- Source extract
Bolshoy Oleny Island (Большой Олений остров lit. 'Great Reindeer Island)') is an island in the Kola district of the Murmansk region of Russia. It is located in the Kola Bay of the Barents Sea, 2.5 km northeast of the city of Polyarny, and 35 km north of Murmansk.

There is an important archaeological site on the island. Settlers arrived to this area about 3,500 years ago, or earlier.

==Area status==
The island is a protected area, which is under the protection of the Murmansk biological station.

In 1910 a lighthouse was built on the island.

In 1950-2006, there was a town here that was called Mayak Bolshoi Oleny.

==Archaeology==
In 1925, the Olenostrovsky burial ground of the early metal era was discovered here, which was excavated in 1928 by A.V. Schmidt, and in 1947-1948 by N.N. Gurina.

Excavations uncovered 23 burials in shallow pits; among them were the burials in wooden boxes, as well as those using tarred leather wrappings. There are two instances of cremation. The inventory includes tools made of stone and bone, such as arrowheads, daggers, awls, needles, and fish hooks. A copper arrowhead, and a sculpture of the head of an elk were found. 5 fragments of "wafer" ceramics were also found.

==Dating==
Earlier it was thought that the Olenostrovsky site belonged to the middle of the I millennium BC. But new radiocarbon dates were obtained for two graves on the island. The new dates are centred around 1500–1400 BC. The organic preservation is very good.

==Recent exploration==
In 2001, four additional clusters of human bones and artefacts were discovered in the eastern part of the burial ground. Also, 59 fragments of Asbestos-ceramic were collected, showing broad analogies in the territory of Karelia and the Kola Peninsula (where this type of ceramics is usually dated to the second half of the 3rd millennium BC).

Asbestos-ceramics of the early 'Lovozero Ware' type were found on the Island.

- Data supplied
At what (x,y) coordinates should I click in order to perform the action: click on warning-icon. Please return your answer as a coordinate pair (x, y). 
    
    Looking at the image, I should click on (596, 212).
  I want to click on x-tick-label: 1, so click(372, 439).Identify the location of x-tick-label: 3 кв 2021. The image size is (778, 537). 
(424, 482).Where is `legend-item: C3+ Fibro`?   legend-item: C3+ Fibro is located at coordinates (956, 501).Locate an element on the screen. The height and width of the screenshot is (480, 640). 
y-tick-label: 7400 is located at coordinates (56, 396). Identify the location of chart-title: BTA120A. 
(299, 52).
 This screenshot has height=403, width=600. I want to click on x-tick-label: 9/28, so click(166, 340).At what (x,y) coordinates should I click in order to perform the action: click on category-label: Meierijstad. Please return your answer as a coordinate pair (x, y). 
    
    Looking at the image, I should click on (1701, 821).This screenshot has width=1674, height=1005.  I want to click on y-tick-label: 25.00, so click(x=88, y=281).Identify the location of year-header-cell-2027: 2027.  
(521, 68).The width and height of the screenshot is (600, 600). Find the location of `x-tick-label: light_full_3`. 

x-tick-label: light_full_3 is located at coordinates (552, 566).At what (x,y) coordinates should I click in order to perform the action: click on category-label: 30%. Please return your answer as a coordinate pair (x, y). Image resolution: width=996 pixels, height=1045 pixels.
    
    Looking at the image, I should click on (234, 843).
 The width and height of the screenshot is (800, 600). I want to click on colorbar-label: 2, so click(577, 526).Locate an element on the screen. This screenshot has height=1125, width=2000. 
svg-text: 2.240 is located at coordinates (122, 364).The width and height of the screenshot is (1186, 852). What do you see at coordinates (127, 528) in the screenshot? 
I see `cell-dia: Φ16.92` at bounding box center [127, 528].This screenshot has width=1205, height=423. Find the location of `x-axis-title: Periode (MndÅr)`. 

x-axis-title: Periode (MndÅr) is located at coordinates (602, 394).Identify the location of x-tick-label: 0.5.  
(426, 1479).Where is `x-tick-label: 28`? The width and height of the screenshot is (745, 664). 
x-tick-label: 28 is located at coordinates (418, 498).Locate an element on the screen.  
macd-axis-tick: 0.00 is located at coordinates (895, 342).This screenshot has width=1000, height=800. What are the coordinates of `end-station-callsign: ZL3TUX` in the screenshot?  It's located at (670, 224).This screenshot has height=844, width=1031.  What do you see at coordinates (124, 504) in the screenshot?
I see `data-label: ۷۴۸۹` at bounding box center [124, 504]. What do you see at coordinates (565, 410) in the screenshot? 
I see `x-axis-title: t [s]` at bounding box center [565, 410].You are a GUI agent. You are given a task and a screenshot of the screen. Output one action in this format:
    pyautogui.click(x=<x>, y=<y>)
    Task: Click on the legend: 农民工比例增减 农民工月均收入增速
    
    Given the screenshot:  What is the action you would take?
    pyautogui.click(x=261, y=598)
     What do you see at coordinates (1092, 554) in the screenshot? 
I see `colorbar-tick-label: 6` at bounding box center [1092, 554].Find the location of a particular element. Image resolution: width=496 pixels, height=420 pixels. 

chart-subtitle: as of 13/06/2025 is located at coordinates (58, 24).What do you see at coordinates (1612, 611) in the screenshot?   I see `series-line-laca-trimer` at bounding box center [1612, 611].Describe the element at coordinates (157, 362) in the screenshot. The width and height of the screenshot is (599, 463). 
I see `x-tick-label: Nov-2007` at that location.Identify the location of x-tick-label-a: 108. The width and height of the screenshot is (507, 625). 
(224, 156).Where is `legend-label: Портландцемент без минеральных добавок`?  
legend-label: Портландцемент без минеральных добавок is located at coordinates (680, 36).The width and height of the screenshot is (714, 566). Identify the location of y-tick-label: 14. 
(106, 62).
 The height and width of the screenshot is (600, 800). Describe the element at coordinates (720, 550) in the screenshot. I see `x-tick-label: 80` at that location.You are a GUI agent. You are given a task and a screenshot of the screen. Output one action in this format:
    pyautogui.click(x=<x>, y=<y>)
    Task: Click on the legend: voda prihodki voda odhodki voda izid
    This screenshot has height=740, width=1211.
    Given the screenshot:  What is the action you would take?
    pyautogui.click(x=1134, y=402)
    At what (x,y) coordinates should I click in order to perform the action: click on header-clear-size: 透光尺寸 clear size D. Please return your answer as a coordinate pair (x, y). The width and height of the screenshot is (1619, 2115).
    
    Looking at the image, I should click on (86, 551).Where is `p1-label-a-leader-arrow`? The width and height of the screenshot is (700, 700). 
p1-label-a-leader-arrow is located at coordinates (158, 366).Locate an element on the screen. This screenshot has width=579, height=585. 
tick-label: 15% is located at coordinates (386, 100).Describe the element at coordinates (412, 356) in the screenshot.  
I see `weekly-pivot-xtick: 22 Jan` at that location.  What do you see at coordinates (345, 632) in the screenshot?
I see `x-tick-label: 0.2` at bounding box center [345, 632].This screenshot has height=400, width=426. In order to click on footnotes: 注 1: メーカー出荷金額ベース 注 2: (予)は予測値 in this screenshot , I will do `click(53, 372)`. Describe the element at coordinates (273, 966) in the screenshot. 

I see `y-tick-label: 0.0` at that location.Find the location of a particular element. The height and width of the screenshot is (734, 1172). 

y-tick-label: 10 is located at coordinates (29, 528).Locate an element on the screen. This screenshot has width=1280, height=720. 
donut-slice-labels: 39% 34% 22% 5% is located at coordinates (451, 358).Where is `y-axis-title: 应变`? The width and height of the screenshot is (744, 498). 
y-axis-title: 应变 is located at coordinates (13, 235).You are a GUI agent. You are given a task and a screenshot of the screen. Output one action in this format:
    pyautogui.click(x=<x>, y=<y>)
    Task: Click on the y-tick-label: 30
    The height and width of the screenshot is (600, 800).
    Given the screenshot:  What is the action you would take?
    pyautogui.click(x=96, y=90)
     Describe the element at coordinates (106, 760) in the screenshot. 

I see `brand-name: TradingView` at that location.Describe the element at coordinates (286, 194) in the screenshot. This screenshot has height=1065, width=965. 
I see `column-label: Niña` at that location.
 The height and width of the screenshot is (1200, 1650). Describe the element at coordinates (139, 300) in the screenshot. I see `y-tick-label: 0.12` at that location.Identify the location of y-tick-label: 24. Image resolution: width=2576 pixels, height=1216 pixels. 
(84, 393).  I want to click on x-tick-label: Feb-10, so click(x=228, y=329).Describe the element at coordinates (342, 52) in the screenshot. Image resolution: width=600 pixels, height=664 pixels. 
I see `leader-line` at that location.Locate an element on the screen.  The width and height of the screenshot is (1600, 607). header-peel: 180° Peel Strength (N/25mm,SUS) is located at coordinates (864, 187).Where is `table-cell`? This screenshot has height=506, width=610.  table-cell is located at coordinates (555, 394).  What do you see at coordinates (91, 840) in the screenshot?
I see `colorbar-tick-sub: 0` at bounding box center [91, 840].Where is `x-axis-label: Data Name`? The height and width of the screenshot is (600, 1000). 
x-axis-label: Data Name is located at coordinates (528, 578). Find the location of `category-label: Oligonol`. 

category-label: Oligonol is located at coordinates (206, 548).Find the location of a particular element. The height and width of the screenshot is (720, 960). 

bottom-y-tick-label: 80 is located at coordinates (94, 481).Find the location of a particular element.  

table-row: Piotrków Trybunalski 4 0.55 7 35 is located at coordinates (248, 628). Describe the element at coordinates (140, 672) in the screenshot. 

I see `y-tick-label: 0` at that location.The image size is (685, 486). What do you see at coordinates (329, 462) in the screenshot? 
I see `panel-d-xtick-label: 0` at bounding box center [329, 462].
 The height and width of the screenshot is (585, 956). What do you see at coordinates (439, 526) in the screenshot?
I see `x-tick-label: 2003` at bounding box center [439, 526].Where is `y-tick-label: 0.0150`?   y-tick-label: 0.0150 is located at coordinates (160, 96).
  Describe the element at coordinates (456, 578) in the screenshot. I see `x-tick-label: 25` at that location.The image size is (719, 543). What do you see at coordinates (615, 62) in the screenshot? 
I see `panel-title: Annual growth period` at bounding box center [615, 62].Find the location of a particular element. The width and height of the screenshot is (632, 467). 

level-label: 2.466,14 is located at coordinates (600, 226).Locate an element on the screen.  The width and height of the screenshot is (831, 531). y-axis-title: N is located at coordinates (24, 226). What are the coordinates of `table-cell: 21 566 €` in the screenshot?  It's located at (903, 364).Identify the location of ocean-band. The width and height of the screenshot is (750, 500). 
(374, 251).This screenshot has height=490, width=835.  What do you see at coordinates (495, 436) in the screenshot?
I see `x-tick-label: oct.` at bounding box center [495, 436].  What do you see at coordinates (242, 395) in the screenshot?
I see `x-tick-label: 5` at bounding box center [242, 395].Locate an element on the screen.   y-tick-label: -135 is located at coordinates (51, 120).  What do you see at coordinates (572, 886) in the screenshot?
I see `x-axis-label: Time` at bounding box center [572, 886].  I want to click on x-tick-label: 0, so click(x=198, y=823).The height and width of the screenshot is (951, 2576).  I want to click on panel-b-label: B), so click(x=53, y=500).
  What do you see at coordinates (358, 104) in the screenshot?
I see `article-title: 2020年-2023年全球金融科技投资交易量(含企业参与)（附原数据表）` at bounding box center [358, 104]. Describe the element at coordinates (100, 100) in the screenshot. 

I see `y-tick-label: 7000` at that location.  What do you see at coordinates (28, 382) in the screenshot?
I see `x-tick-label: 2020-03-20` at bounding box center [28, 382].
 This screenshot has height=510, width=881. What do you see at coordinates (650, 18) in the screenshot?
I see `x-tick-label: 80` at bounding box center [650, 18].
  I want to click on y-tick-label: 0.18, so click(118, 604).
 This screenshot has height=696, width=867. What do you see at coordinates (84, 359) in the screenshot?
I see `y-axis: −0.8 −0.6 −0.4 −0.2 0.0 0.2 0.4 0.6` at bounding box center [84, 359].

- Aim of the exercise
Please extract the Bolshoy Oleny Island passage in full, reproducing every word and line unchanged.

- Exercise result
Bolshoy Oleny Island (Большой Олений остров lit. 'Great Reindeer Island)') is an island in the Kola district of the Murmansk region of Russia. It is located in the Kola Bay of the Barents Sea, 2.5 km northeast of the city of Polyarny, and 35 km north of Murmansk.

There is an important archaeological site on the island. Settlers arrived to this area about 3,500 years ago, or earlier.

==Area status==
The island is a protected area, which is under the protection of the Murmansk biological station.

In 1910 a lighthouse was built on the island.

In 1950-2006, there was a town here that was called Mayak Bolshoi Oleny.

==Archaeology==
In 1925, the Olenostrovsky burial ground of the early metal era was discovered here, which was excavated in 1928 by A.V. Schmidt, and in 1947-1948 by N.N. Gurina.

Excavations uncovered 23 burials in shallow pits; among them were the burials in wooden boxes, as well as those using tarred leather wrappings. There are two instances of cremation. The inventory includes tools made of stone and bone, such as arrowheads, daggers, awls, needles, and fish hooks. A copper arrowhead, and a sculpture of the head of an elk were found. 5 fragments of "wafer" ceramics were also found.

==Dating==
Earlier it was thought that the Olenostrovsky site belonged to the middle of the I millennium BC. But new radiocarbon dates were obtained for two graves on the island. The new dates are centred around 1500–1400 BC. The organic preservation is very good.

==Recent exploration==
In 2001, four additional clusters of human bones and artefacts were discovered in the eastern part of the burial ground. Also, 59 fragments of Asbestos-ceramic were collected, showing broad analogies in the territory of Karelia and the Kola Peninsula (where this type of ceramics is usually dated to the second half of the 3rd millennium BC).

Asbestos-ceramics of the early 'Lovozero Ware' type were found on the Island.